Has anyone tried using Duplicati to back up a file server? I’m wondering if we can use it to back up a 12TB file server to AWS, bypassing an on-prem backup.
I back up several file servers with Duplicati a mix of Windows and Linux, all uploading to Wasabi S3, but nothing quite so large but I don’t see that being a problem other maybe taking a long time.
For Windows though, you need to run Duplicati as a service so that the server doesn’t need to be logged in all the time to run. If you search the forum you’ll find threads telling you more on this.
If you decide to do this, you will most certainly want to customize the deduplication block size (default is 100KiB). The default size can result in way too many blocks for a backup that size - you’d possibly end up with over 100 million blocks for your initial backup. The local database (which tracks such blocks) will get very large, slow, and its recreation (like in a DR situation) will take a while.
See this article for more info on choosing block sizes: Choosing Sizes in Duplicati - Duplicati 2 User's Manual
Not sure what would be ideal, but a 10MiB block size would probably be a better starting point. This reduces deduplication efficiency but will result in only 1% the number of blocks to track.
Note that you cannot change this value once the backup is set up and you perform your first backup. You’d have to start over with a new backup. (You could of course keep the old backup set around for restores, if you wanted…)
Regarding going straight to AWS, my main concern is that you’d have a lengthy recovery process if there was a disaster and you had to restore everything. This isn’t unique to Duplicati but would apply to any backup product that targeted cloud only.
If there’s a reasonable way to split the 12 TB backup into smaller ones, e.g. based on file importance, that might reduce the large-backup impact on the DB, backups, and emergency restores. For maximum safety you want multiple backups anyway. It wasn’t clear if local would get dropped, or you don’t want a 2-step of on-prem, then remote backup of that using Duplicati. 2-step also makes for awkward 2-step DR process…
So the application has a local database? When backing up to S3, are there temporary files that get created? I’m trying to figure out if I would even have space on a server to back up 12TiB of data.
Yes, Duplicati uses deduplication and therefore needs to track blocks and hashes. It does this with a local database.
It also creates temporary files, but they are by default not very large. Default “remote volume size” is 50MiB which works fine for most users, and by default it may create 4 of these concurrently.
Duplicati reads all your data and breaks it into chunks (default 100KiB as mentioned earlier), deduplicates the chunks (so it never stores it more than once on the back end), and repackages the chunks into volumes (default 50MiB).

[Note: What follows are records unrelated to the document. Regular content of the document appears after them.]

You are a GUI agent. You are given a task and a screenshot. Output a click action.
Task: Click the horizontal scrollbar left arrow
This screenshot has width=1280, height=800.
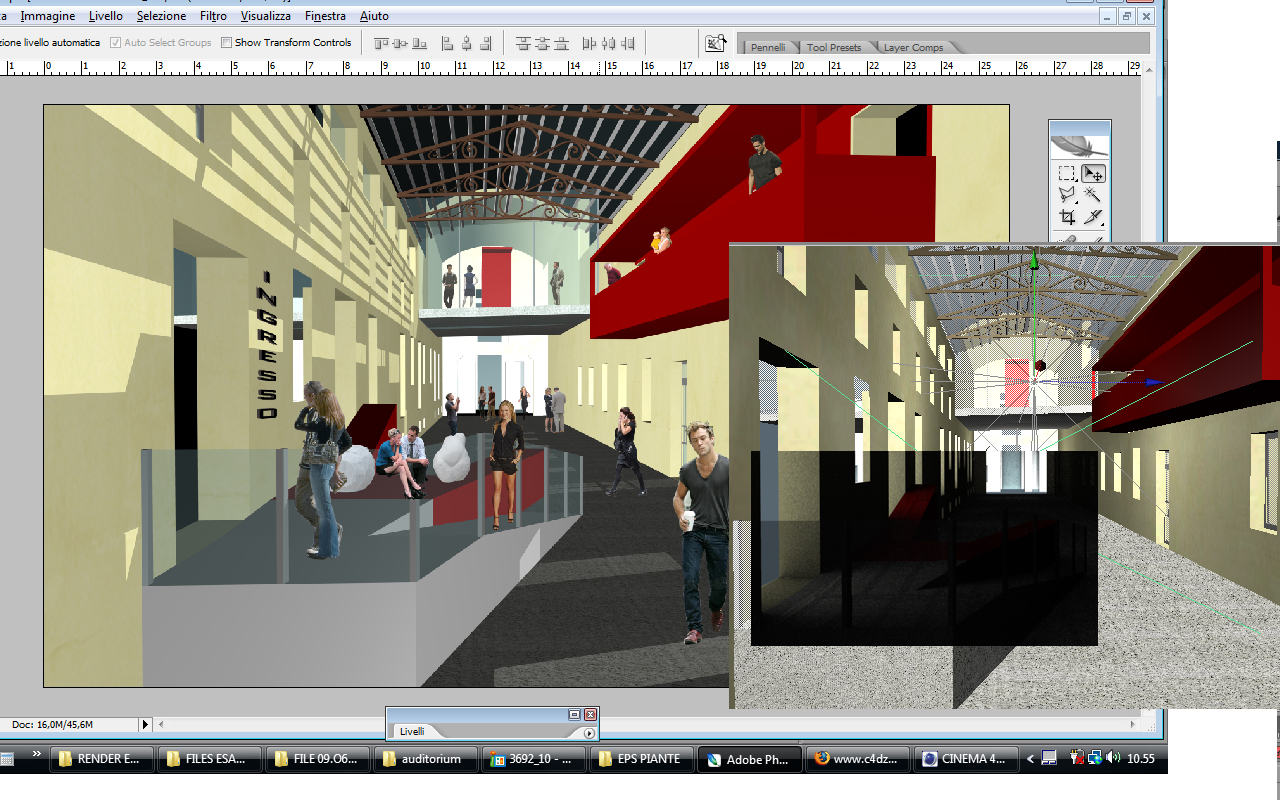pyautogui.click(x=162, y=724)
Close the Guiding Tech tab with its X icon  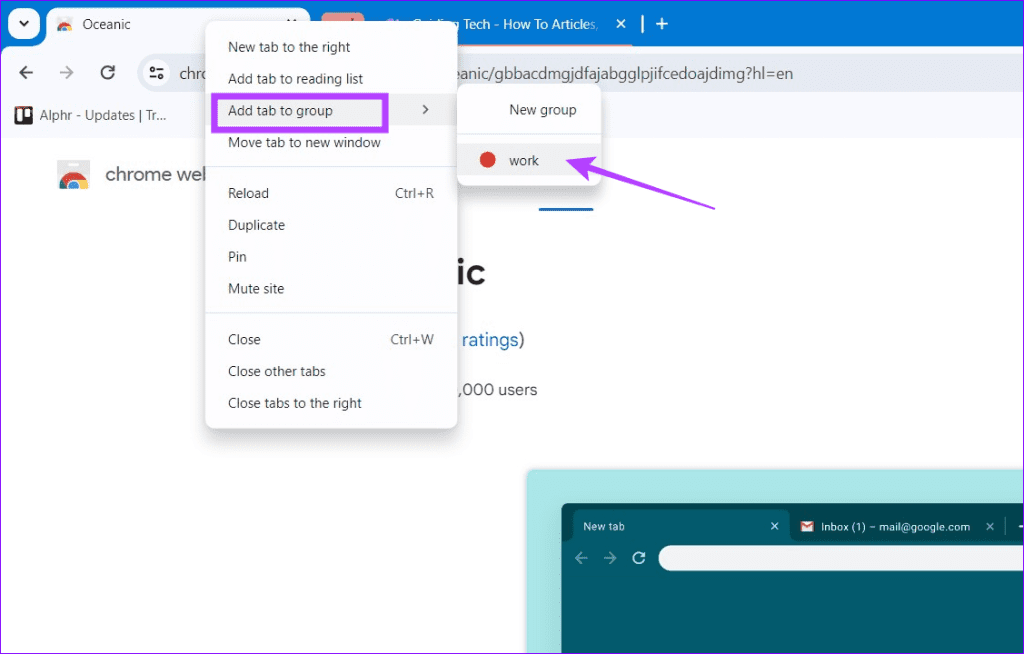click(623, 23)

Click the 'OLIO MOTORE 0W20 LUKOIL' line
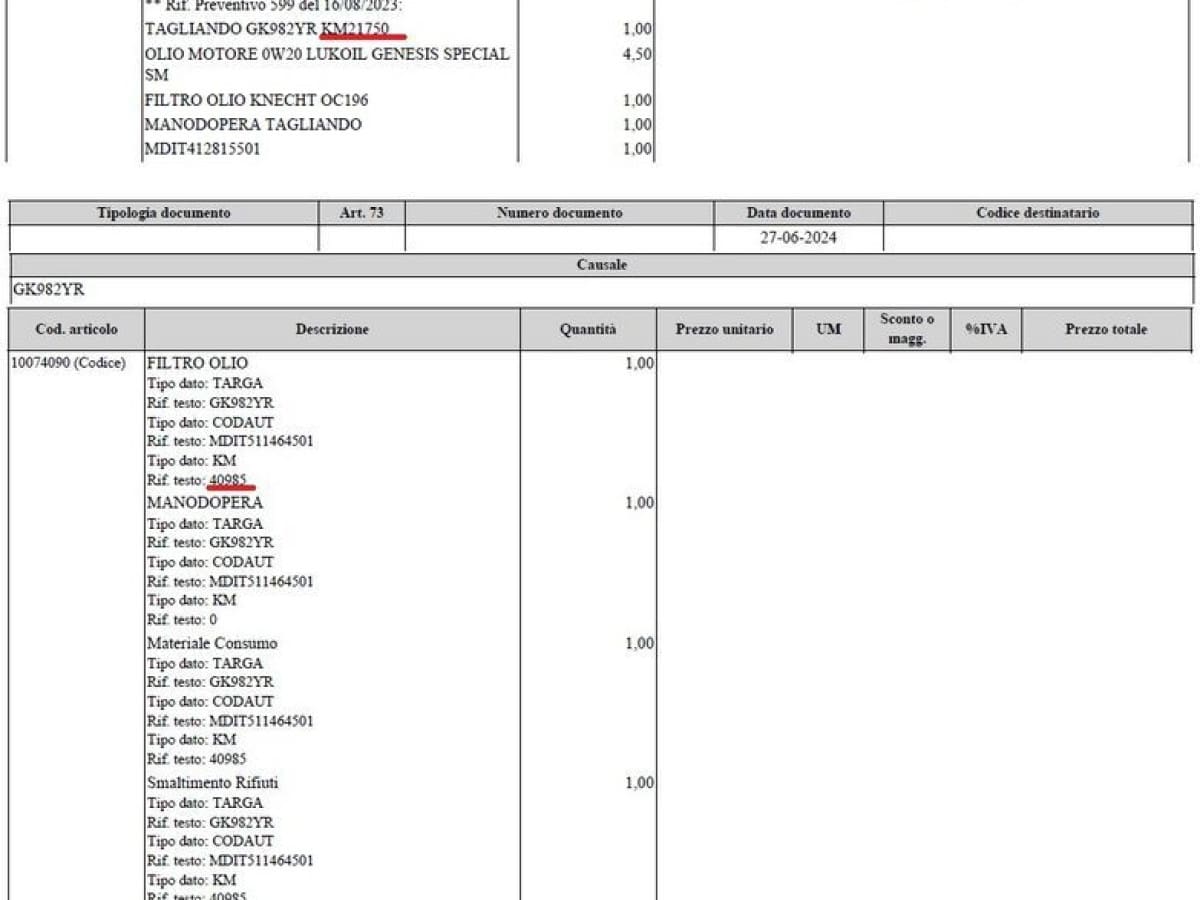326,54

You can read more about how Duplicati works here: How the backup process works • Duplicati
I recommend you test it out on small sets of data so you can see how it works before you jump into the deep end and start backing up 12TB of data.
It took about 26 minutes for a gigabyte. I don’t see this as being feasible for 12-20TB of data if it normally takes this long. What does everyone think?
The first backup will be slower as it has to process data and upload it. But once it is complete, future backups will be faster. Only changed and new files are analyzed, and only the changed blocks within those files are uploaded.
But yes the first backup can be brutal. Depends on your upload speed and other factors. When I had just a 5Mbps upload speed at home, it took a few weeks to do an initial backup of 500GB.
I am backing up 2,5 TB of data right now (not 12 TB I know ), split into 8 different sets. The largest backup set is around 1,2TB right now but growing.
Because the first backup takes quite some time, I did the biggest backup in smaller portions (starting with a few folders at first and adding up over time). I did not wanted to let the other backup sets “wait” for too long without getting a re-run, I run every set daily.
The 1,2TB set - I started with a few 100 GB and added the rest over time. All in all with a 1MBit connection, it took me a few days (around 6 days for 600GB - sth like this). I used the default setting from duplicati (block and volume size)
But now, the smaller sets with less changes during the day, finish within 5 to 20 minutes. The largest set with 1,2TB and most changes on the source, finishes in around 2 to 3 hours.
As I said, I run them daily and the upload is a 10Mbps connection which results in around 900KB/s to 1MB/s upload speed.
Beyond upload, one question is how long one can wait for restore. Sometimes asymmetric Internet connection speeds help here. My download on a cable modem is 10 times faster than my upload…
There are a few cloud services (such as Backblaze B2) that can ship you a physical device instead, however this is not instant. This is simply a suggestion to consider restore needs as well as backup.
I’m backing up 8 TB of disk images in a single backup set. Works fine, 64 mebibyte deduplication blocks and 4 gibibyte volume files.
Probably smaller dedupe blocks would increase effectiveness of deduplication, but in this particular case it doesn’t matter so much. Most important thing is to have a copy of the data with version history.
With older versions this set used to corrupt often, but it has been working fine for at least half an year so far. (Backup versions are being created daily).
Another large backup set is the backup of all of the normal duplicati backups. Yet these massive jobs are excluded from that one.